A diretora do Instituto Internacional Arayara, Nicole de Oliveira, também questionou um comentário sobre a necessidade de energia firme para os hospitais como justificativa para a construção da UTE. “É notório que o carvão leva as pessoas aos hospitais por doenças respiratórias devido a liberação de enxofre, monóxido de carbono e vários outros gases tóxicos e metais pesados. O carvão gera asma ocupacional, bronquite industrial e várias outras doenças pulmonares, isso sem contar a quantidade de acidentes de trabalho.

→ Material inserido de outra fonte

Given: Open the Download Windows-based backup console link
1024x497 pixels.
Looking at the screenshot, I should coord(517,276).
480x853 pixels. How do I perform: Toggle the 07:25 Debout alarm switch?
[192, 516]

Então, a mesma UTE que está sendo construída para oferecer energia firme para os hospitais, é a que vai mandar mais pessoas para os hospitais por conta dos impactos do carvão”.

O biólogo e Mestre em Botânica pela Universidade Federal do Rio Grande do Sul (UFRGS), professor Paulo Brack, também ressaltou os perigos do empreendimento e apresentou alguns números preocupantes.

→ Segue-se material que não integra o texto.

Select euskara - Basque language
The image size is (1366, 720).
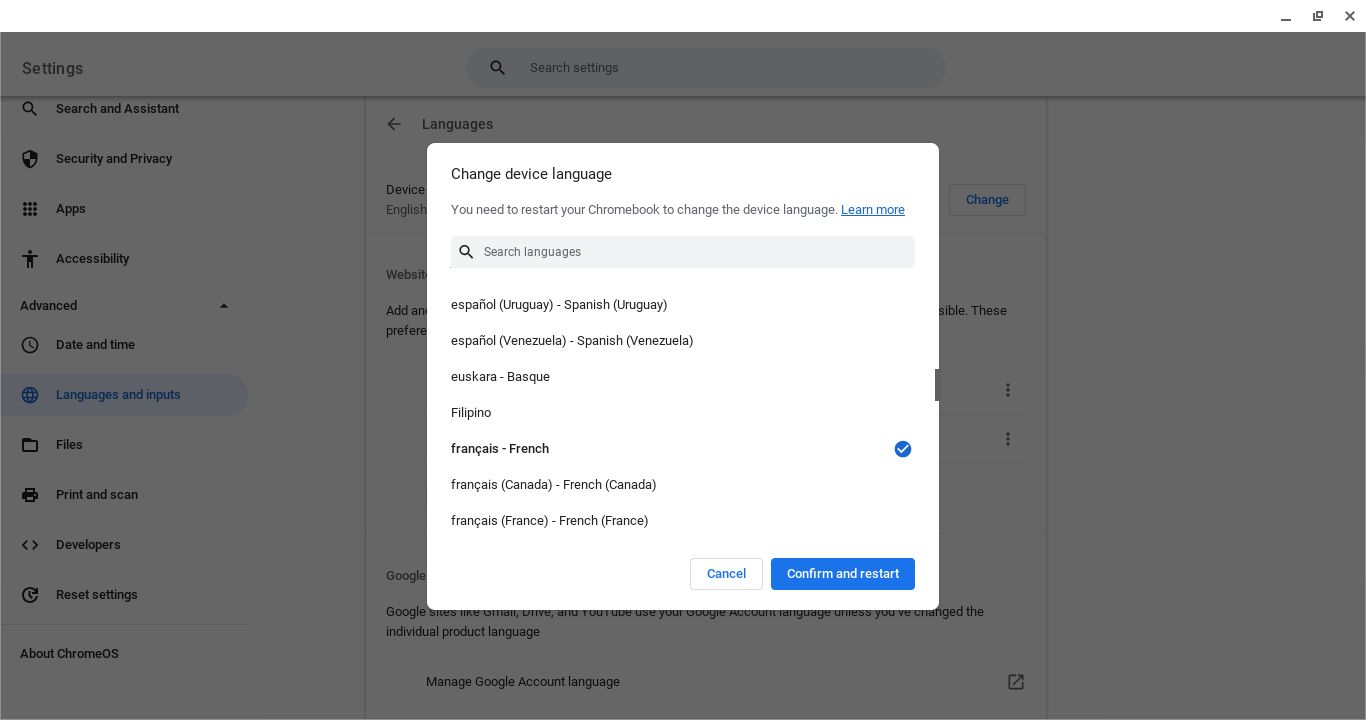500,377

“A Usina Termoelétrica Nova Seival sozinha queimará 5 milhões de toneladas de carvão. Pelos cálculos, baseado nos pesquisadores Miguel Vassilou e Tuiskon Dick, teríamos 125 toneladas de cádmio, 170 toneladas de chumbo, 1 tonelada de mercúrio, 100 toneladas de cobre, 3.600 toneladas de berílio e 10,3 toneladas de zinco. Alguns metais pesados são bioacumulativos e de grande comprometimento ao sistema nervoso, hormonal, gerando câncer e principalmente afetando crianças em desenvolvimento no entorno das UTEs. O RIMA da UTE Nova Seival não fala em metais pesados”.

As secas e os impactos para a agricultura local

“As secas prolongadas no interior do RS, especialmente nas regiões de Hulha Negra e Candiota, comprometem anualmente a produção agrícola e pecuária. Os assentamentos já têm sido duramente impactados, e somente em 2020 a estiagem provocou perdas em produções de gado, leite, milho e soja, encarecendo a vida de toda a população”, ressaltou a diretora da Arayara, questionando o item 6.1.6.3 do volume 6A do EIA, que utiliza como premissa a disponibilidade hídrica do rio Jaguarão, justificada pela teórica ausência de estação seca marcante e no índice pluviométrico praticamente constante durante o ano.

Nicole fez uma série de questionamentos, não respondidos de maneira clara, sobre os principais impactos para agricultores locais.

Quantas pessoas serão reassentadas?

Qual é o plano de ação para geração de renda para mulheres, já que o carvão contamina a produção agrícola familiar, e está planejando desalojar pessoas de assentamentos?

Com o encarecimento dos alimentos e a escassez hídrica, qual é o plano de mitigação para o impacto direto que o carvão gera na agricultura familiar?

No cômputo da geração de empregos mencionada, vocês incluíram os empregos perdidos pelas mulheres da agricultura familiar?

As perguntas acima, e muitas outras, continuam sem resposta.